Was a maze built around you against your will (you are the victim so others may live), or did a labyrinth form about your life (you are the god/dess killer so you might have your own experience)? Depends on the sacrifice. But somebody’s got to meet the monster (to eat or be eaten, that is the question), or there’s no life at all.
King Minos couldn’t do it. The king in Dragonslayer couldn’t do it. They had to make a deal with a monster, or construct a maze out of a labyrinth so they didn’t have to face their inability to sacrifice something, anything. And man, when a king ain’t making the sacrifice and the hard choices and getting out of his infantile high chair, you have what we have today, a wasteland.
Chop, chop, chop!
…regarding the difference between a labyrinth and a maze, we might ask daidalos. the old tellings seem to make no distinction. what’s under the palace is called labyrinth, and theseus needed a thread, or special direction how to get out. so the two images are bound together. we make the distinction now because we have the word maze. the greeks did not have that word.
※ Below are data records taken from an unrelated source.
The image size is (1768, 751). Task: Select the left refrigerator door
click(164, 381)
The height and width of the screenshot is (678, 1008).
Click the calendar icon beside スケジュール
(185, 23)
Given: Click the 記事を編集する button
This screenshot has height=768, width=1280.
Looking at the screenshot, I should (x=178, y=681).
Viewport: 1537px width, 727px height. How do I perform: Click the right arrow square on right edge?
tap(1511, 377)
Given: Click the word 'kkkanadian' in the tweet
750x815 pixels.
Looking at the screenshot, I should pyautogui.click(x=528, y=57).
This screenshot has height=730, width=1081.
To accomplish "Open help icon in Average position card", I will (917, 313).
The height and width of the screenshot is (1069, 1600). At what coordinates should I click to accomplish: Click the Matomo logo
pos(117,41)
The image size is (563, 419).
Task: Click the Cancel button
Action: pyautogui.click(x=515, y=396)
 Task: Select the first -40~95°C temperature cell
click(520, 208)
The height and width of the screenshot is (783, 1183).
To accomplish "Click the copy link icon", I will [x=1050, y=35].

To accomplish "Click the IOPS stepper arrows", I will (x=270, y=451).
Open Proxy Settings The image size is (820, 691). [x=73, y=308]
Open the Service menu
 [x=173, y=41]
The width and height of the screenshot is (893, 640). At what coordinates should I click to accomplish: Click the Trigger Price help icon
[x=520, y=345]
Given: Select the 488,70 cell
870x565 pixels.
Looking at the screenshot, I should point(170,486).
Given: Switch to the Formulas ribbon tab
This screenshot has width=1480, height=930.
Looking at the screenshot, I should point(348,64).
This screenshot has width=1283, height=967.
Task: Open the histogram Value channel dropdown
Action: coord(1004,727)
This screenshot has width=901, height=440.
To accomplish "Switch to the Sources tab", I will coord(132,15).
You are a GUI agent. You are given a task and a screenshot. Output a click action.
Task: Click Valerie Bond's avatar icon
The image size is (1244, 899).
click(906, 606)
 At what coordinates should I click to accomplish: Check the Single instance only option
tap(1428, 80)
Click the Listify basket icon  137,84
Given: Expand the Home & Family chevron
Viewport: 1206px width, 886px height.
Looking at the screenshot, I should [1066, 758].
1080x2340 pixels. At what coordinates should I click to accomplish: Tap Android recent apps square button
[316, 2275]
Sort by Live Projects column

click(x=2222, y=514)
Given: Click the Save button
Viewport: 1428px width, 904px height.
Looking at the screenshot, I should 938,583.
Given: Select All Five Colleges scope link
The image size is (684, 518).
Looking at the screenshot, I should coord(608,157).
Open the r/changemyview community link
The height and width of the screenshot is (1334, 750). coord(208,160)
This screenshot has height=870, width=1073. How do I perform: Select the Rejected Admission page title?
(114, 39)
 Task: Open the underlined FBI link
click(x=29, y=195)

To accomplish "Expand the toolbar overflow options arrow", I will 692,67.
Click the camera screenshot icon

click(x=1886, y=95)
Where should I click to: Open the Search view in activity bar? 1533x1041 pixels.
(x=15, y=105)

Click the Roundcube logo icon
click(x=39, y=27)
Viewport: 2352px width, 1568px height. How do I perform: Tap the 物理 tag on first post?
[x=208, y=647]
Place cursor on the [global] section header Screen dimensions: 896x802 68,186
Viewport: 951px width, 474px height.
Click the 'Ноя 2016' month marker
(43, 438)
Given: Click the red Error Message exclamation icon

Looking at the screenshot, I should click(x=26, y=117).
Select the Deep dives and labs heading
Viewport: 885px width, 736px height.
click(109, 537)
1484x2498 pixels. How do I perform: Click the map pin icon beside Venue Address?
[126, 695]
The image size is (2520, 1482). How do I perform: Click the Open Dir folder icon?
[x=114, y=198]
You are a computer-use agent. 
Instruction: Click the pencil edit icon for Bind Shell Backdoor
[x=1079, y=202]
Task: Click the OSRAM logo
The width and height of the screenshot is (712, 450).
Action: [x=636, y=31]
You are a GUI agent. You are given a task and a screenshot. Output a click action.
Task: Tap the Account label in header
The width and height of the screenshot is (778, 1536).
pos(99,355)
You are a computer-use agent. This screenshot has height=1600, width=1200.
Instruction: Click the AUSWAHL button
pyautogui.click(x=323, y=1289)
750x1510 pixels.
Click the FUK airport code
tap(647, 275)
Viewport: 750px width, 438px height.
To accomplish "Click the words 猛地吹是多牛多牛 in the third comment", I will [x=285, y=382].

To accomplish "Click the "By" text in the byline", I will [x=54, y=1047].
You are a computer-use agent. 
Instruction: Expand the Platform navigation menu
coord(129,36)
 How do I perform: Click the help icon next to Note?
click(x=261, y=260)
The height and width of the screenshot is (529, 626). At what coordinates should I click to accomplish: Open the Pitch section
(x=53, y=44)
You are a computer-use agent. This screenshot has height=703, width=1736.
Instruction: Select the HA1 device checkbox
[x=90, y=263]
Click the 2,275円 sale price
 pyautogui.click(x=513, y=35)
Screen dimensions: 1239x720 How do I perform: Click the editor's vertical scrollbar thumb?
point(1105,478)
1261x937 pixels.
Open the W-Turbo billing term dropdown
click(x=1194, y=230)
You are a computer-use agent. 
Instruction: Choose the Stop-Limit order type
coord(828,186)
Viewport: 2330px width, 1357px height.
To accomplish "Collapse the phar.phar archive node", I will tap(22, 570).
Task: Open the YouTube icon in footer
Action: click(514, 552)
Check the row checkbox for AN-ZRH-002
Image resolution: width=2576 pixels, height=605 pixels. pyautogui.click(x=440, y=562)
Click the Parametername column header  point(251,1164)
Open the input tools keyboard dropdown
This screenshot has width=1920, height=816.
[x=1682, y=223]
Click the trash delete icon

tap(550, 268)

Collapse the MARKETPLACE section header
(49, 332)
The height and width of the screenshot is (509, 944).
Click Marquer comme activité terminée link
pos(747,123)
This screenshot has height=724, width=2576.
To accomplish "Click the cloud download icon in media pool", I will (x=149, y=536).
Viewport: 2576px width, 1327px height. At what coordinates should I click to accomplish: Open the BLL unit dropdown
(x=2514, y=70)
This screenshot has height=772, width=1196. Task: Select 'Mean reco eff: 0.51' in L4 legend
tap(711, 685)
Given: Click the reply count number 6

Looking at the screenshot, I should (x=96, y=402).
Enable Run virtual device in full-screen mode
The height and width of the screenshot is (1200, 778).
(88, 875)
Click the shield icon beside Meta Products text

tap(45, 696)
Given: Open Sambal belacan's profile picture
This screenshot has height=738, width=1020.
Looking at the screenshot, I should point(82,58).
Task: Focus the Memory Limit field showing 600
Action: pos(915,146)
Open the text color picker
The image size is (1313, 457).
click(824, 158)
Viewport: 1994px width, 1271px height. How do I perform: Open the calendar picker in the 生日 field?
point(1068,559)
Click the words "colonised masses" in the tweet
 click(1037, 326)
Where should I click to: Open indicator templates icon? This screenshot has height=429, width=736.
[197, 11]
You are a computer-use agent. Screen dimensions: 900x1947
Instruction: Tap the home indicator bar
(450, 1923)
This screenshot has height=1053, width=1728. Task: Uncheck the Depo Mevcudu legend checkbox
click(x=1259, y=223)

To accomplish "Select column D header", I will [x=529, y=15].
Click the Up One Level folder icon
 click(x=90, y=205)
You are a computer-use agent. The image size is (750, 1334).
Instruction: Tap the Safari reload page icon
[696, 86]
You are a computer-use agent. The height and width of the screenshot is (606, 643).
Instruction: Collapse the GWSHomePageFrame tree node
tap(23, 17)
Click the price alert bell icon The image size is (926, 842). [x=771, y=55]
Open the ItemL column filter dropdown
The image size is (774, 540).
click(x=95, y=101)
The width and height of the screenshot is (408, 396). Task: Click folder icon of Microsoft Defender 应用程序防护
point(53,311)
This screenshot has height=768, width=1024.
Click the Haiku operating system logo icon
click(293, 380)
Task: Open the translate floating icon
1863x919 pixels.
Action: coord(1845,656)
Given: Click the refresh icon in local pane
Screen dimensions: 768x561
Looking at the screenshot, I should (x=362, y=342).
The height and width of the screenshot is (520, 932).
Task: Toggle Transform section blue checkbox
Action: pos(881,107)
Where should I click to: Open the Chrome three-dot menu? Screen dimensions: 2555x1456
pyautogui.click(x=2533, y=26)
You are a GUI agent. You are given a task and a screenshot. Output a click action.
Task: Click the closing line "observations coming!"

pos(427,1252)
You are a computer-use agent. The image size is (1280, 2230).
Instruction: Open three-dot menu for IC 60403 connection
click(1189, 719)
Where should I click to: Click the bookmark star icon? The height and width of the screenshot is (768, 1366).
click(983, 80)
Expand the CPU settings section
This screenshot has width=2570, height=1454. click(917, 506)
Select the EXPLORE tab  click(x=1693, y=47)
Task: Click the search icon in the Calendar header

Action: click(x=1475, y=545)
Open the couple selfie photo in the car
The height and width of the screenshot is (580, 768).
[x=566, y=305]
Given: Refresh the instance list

one telling says minos shut daidalos up in the labyrinth after theseus and ariadne got away – to punish him for giving ariadne the clue of how to go in and out. how gets daidalos out is wings. he and his son shut up in the labyrinth, he makes them wings and they fly out. poor icarus, too high. daidalos to sicily to the court of cocalus. some magic business with a shell: code word: swirling pattern. king minos chases after, gets to sicily, and gets killed by cocalus’ daughters while in the bath. one telling (apollodorus) says boiling water on him. another: boiling pitch!
o minos! too late!
what exactly is under the palace? what’s under the house?
rumi says: rip up the floorboards. you’ll see two glints in the dirt.
thank you for chop chop.
and for seeing and saying how kings sit in high chairs. beautiful.